掲載本文>
☆ ☆ ☆ ☆ ☆ ☆ ☆
Wed, 20 Apr 2005 23:05:56 +0900,
in the message, <426661c5$0$22311$44c9b20d@news3.asahi-net.or.jp>,
himtkitk <himtkitk@insat.rnu.tn> wrote
>> きちんと言うのであれば、「(投稿が著作物に当ることを前提に)ネット
>> ニューズというシステムにおいて必要な限度の複製について黙示(時に明示)
>> の許諾をしている」とでも言うべきでしょう。
>
>junet の範囲では明示的にそうでしたが、現状を厳密に云うなら
>“ネットニューズというシステム上では、投稿された記事は
>黙示的に複製権について放棄したものと看做されている”
>と云う事なんでしょうね。

それは「法律論としては誤り」だと言っているのです。
特定の状況下でのみ権利を主張しないというのは、法律的には「権利の放棄」
ではありません。

# 法律論でないのなら、fj.soc.lawで無造作に使うべき表現ではありません
 (無論、fj.soc.copyrightでも法律論である限りは同様。)。
☆ ☆ ☆ ☆ ☆ ☆ ☆
課題一覧>
#1 掲載本文の筆者は、相手の言い方を「法律論としては誤り」だとしています。その理由を、本文の記述に沿って一〜三文で説明してください。
#2 掲載本文について、次の問いにそれぞれ短く答えてください。
(a) 引用されている投稿は、何年何月何日に書かれたものですか。
(b) 引用部分で、明示的にそうであったと述べられているのは何の範囲ですか。
(c) 法律論でないなら無造作に使うべきでないとされるニュースグループとして、最初に挙げられているのはどれですか。
#3 ネットニューズ上の投稿の著作権を論じた掲載本文を、最後の文の後から書き継いでください。
この後に続く行は、本文とは別の出典から取られています。
☆ ☆ ☆ ☆ ☆ ☆ ☆
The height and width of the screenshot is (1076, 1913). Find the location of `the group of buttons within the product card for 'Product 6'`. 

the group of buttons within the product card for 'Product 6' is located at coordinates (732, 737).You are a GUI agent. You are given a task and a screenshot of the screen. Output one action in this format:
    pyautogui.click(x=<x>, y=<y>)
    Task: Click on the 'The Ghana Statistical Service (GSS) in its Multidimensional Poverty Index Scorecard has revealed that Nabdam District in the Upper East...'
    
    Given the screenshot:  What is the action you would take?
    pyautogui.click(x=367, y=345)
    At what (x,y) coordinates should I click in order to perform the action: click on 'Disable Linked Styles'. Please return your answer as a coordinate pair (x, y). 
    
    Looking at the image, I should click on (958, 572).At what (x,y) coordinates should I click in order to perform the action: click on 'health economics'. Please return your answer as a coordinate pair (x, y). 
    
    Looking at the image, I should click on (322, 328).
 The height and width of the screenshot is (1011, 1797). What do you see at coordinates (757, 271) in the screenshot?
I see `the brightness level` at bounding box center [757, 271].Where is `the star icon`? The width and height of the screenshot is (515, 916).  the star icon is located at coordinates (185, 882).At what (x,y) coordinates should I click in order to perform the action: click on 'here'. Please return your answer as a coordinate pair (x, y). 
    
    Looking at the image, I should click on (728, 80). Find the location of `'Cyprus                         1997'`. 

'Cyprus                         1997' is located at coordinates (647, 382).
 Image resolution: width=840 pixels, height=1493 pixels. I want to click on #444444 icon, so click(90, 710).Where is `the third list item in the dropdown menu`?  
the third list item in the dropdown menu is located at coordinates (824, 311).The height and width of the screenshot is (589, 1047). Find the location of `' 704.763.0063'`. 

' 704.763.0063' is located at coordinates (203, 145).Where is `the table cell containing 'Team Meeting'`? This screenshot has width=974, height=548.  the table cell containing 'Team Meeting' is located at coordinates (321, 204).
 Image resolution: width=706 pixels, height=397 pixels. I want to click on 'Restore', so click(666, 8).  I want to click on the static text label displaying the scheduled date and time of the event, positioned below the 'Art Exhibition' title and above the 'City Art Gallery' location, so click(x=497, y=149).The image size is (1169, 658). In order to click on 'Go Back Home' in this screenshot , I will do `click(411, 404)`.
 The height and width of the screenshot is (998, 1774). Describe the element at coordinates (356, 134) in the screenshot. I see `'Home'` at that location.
☆ ☆ ☆ ☆ ☆ ☆ ☆
課題別の回答>
#1 特定の状況下でのみ権利を主張しないことは、法律的には「権利の放棄」に当たらないからです。相手は、ネットニューズ上では投稿記事が複製権を黙示的に放棄したものと看做されていると述べました。筆者は、その状態を権利の放棄と呼ぶことを誤りだとしています。

#2
(a) 2005年4月20日
(b) junet の範囲
(c) fj.soc.law

#3
>仮に、有料のネットニューズに記事が流れれば複製権は放棄して
>無いと云う主張は有りそうだし、メディアが変れば放棄して無い
>との主張は当然出るでしょうね。

「法律論としては」そもそも「放棄ではない」のです。
せいぜい許諾でしかありません。
ですから「放棄していない」という主張は「法律的には」当然の主張です。

なお、これは「ネットニューズの利用が有料かどうか」とは何の関係もあり
ません。

>> 少なくともあたしは「放棄したつもりなど毛頭ない」し、そもそも、権利を部
>> 分的に放棄することなどできない。
>
>“権利を部分的に放棄”と言うのが複製権のみを指すとして、
>部分的に黙示の許諾と云う事かな?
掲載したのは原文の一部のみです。